» **PROBLEM STATEMENT**
Below is a block of entries; repeat exactly the lines starting at the line that contains "Click the red recording dot icon" and ending at the line that contains "Open notifications bell icon", both included.

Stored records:
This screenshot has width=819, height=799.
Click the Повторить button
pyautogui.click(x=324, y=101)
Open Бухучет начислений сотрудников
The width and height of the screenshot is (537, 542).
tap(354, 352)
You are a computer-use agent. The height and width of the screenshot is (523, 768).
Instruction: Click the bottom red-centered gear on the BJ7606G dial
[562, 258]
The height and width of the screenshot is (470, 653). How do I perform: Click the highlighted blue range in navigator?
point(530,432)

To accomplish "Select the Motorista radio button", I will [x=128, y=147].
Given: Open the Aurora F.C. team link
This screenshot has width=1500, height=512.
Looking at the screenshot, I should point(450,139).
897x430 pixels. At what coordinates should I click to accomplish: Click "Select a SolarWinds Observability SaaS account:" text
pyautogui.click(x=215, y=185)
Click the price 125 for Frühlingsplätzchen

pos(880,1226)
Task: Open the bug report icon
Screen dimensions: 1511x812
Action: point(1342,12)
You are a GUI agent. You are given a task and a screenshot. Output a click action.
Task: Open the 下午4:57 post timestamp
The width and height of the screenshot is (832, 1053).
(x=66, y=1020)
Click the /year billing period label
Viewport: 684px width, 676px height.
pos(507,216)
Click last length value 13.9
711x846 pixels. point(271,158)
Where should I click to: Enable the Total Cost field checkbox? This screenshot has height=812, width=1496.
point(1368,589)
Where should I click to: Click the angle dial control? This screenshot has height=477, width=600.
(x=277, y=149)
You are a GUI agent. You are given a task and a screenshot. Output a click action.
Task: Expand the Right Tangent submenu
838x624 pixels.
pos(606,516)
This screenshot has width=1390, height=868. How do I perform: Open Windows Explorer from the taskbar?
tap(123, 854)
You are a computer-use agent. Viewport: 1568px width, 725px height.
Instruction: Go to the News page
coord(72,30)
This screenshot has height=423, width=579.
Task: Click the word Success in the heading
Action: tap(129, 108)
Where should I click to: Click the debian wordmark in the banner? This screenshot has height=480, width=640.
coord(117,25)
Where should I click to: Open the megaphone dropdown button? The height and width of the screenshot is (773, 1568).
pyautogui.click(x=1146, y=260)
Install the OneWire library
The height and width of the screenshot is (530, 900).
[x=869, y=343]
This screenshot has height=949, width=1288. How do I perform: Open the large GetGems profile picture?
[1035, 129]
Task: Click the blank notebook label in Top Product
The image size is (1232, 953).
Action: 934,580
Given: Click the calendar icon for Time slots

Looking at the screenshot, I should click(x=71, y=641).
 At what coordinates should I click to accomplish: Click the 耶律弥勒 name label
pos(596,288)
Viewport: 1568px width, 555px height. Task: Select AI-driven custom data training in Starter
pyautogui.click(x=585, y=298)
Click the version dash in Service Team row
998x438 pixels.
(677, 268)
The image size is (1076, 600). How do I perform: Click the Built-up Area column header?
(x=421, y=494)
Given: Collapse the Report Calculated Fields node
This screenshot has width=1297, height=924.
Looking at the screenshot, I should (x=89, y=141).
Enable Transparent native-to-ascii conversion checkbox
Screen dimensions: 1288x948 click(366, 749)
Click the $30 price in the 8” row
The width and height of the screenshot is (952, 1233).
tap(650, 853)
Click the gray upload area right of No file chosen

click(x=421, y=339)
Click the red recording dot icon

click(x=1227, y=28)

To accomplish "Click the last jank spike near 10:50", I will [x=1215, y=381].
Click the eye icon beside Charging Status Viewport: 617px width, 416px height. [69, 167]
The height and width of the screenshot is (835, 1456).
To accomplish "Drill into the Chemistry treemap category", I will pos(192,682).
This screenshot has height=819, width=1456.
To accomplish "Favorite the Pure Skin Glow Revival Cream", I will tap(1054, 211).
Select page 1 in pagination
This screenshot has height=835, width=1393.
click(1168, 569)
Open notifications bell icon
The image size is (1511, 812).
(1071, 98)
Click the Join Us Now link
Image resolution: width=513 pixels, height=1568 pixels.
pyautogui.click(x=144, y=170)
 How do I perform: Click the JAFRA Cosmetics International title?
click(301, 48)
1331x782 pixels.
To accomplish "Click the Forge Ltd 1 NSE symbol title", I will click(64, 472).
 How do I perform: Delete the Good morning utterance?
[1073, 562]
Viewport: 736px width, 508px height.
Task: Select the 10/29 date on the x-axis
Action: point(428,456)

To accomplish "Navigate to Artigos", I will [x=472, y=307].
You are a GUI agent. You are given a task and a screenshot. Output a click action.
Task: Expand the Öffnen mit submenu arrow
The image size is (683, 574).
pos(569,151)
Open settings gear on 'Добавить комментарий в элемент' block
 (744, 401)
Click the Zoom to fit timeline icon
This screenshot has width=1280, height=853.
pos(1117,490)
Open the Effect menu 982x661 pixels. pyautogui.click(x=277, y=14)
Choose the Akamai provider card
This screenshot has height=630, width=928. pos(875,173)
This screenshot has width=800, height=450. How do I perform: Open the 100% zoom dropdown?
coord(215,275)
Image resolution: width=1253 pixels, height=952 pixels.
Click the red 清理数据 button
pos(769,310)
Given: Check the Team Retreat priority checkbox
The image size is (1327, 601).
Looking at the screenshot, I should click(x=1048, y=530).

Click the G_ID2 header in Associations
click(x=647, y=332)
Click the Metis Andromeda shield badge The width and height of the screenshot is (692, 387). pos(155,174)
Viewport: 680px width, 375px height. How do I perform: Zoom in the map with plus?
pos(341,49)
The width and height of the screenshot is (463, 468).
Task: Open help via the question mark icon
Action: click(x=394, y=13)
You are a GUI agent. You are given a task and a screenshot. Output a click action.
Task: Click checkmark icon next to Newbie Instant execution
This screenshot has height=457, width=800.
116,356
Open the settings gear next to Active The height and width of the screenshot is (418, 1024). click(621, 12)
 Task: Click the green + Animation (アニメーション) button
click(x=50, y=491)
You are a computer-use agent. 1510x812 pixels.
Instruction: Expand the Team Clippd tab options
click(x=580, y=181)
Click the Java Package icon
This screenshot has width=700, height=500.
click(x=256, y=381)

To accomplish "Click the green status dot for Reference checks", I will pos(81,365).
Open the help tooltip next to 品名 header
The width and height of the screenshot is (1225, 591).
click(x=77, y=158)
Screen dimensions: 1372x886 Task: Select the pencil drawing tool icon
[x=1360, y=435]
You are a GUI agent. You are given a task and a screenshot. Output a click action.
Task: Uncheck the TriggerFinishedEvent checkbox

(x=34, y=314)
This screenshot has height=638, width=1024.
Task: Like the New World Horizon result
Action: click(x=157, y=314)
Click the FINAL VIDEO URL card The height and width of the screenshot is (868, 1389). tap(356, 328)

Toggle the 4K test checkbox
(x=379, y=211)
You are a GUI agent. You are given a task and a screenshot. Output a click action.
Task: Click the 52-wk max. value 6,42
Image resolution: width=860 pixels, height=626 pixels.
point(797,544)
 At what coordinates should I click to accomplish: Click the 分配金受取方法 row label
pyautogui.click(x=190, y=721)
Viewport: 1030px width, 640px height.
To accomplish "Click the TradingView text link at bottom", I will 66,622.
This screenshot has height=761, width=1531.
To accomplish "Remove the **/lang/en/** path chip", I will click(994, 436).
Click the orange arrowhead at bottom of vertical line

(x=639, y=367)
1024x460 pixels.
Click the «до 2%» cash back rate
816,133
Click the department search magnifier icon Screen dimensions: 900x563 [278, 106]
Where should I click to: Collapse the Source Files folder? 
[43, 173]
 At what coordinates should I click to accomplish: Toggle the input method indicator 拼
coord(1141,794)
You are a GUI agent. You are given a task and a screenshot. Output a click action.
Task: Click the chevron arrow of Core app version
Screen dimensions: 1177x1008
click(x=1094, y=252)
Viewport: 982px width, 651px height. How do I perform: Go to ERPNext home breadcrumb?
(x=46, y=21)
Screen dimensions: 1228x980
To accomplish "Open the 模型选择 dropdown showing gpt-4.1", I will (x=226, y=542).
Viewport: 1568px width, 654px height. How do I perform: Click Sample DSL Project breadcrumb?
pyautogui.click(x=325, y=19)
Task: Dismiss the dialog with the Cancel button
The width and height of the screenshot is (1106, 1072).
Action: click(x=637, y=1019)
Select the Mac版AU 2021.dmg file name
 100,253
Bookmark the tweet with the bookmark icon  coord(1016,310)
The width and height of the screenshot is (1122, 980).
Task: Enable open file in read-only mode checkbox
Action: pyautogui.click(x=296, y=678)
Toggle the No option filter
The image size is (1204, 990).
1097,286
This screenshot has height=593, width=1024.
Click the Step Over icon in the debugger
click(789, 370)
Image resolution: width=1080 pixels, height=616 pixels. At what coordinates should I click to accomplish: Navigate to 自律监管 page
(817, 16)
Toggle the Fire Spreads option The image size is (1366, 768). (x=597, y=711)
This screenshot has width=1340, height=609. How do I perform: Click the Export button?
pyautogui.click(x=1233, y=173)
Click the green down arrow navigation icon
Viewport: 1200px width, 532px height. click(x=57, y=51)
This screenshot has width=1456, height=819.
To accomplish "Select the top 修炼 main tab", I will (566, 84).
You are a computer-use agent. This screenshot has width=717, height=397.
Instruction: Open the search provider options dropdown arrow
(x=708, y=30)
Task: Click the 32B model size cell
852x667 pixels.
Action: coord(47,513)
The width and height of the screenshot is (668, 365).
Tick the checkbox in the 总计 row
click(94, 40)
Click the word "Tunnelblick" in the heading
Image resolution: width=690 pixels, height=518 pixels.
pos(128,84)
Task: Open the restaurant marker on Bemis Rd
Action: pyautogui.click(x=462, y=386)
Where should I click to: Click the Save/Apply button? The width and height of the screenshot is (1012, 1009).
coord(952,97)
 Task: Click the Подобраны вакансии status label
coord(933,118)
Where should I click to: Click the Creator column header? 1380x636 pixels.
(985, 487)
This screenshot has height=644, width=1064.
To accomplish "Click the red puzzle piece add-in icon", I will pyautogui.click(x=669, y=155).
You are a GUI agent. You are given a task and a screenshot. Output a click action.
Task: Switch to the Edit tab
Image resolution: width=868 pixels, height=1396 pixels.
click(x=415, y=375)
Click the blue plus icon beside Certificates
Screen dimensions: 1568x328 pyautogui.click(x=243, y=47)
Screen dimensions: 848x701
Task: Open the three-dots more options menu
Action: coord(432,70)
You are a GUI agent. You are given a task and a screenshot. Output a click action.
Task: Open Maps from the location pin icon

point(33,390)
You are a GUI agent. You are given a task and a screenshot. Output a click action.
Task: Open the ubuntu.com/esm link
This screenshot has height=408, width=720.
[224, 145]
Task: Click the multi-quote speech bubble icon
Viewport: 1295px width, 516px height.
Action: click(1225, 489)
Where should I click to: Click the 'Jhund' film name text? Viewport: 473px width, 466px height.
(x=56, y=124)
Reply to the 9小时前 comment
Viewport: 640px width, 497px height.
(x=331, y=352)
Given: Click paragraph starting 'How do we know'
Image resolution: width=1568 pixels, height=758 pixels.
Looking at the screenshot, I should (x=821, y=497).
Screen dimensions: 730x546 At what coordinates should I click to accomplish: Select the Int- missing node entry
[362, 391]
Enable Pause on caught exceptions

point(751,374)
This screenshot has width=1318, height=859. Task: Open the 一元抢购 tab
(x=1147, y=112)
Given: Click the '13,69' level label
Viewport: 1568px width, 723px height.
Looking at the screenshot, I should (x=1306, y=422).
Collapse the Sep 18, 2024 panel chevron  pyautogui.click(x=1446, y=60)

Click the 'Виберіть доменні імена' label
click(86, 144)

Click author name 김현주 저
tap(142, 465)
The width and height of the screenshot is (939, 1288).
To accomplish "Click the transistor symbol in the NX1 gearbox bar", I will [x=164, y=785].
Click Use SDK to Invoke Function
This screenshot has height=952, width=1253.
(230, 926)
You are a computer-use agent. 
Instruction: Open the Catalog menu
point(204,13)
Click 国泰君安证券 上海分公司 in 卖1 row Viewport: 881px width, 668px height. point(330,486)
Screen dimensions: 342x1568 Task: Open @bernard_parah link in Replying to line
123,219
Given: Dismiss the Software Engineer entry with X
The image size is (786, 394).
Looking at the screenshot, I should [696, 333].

» **RESPONSE BELOW**
Click the red recording dot icon

click(x=1227, y=28)

To accomplish "Click the last jank spike near 10:50", I will [x=1215, y=381].
Click the eye icon beside Charging Status Viewport: 617px width, 416px height. [69, 167]
The height and width of the screenshot is (835, 1456).
To accomplish "Drill into the Chemistry treemap category", I will pos(192,682).
This screenshot has height=819, width=1456.
To accomplish "Favorite the Pure Skin Glow Revival Cream", I will tap(1054, 211).
Select page 1 in pagination
This screenshot has height=835, width=1393.
click(1168, 569)
Open notifications bell icon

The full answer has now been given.